Android’s App Inventor: Drag and Drop Programming

It took a while, but Friday afternoon I finally got an invite to use Google’s App Inventor program. What is App Inventor? It’s Google’s attempt to simplify building apps for Android devices. Apps are built using a drag and drop interface, and reflected instantly on a connected Android device.
App Inventor UI screenshot

I was skeptical about the system’s ability to produce apps of any real functionality, but I was happy to be proven mostly wrong. Building a well-structured UI is admittedly almost impossible, with only basic layout and design tools available. But the app inventor does provide easy access to surprisingly complex elements of the Android functionality. The GPS, barcode scanner, camera, speech recognition, and accelerometer are among the tools easily usable via drag and drop. After placing buttons and labels to design the UI, a separate drag and drop interface is used to establish how those elements interact with each other.

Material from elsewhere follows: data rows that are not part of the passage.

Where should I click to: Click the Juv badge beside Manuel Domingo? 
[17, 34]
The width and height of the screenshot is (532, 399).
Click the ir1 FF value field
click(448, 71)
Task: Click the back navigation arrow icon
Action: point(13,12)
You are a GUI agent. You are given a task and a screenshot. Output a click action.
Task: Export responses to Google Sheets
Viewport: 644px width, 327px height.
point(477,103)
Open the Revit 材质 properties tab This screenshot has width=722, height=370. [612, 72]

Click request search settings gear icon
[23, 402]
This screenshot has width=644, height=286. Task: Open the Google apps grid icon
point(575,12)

A series of blocks click into each other, with a bit of typing to provide some details.

Blocks Editor

It’s a nice system, and my skepticism about App Inventor’s potential beyond the toy level was quickly overcome. I ran through the first tutorial app (touch the picture of a cat and it meows! This didn’t help my skepticism…) in a few minutes. Less than an hour later I’d built an app to search the UNC catalog via an ISBN barcode scan. It relies heavily on our existing catalog webapp to do the actual search, but still! I mastered using the barcode scanner for apps in less than an hour. My previous attempt at Android programming (in Java, before App Inventor existed) took me four hours to build an app that simply displays an image. And that simple task drew on every single bit of programming know-how I could dredge up from my undergrad days.

The barrier to entry for using App Inventor is almost absurdly low. My slight background in programming did help, and I would have taken a bit longer if I wasn’t familiar with things like variables and function returns. But the point of App Inventor is that I wasn’t required to know those things in advance. I could have picked it up in a little extra time. This kind of setup seems perfect for intro-level computer science courses, teaching basic programming concepts while retaining the satisfaction of seeing a fully functional app at the end. Google definitely realizes this and is targeting educators as potential users.

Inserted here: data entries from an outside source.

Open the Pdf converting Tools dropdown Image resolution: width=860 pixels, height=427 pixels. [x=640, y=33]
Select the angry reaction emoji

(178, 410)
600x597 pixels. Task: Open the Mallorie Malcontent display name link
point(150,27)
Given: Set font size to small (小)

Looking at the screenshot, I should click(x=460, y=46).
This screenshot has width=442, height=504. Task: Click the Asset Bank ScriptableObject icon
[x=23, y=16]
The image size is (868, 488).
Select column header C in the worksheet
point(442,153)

App Inventor is clearly still a beta product, with some notable limitations. Apps built in App Inventor can’t be distributed in the Android Market. The install files need to be manually distributed to phones. There’s also no resulting Java source code to tweak for more advanced purposes. And disappointingly, using APIs beyond a prescribed few (Twitter, Amazon, etc) involves more complicated Python coding. There’s also some strange odds and ends, like not being able to change the app’s icon.

I’m not under any illusions that App Inventor apps will someday replace Java-coded apps. But it got me excited about programming in a way I haven’t been in years. That’s gotta count for something.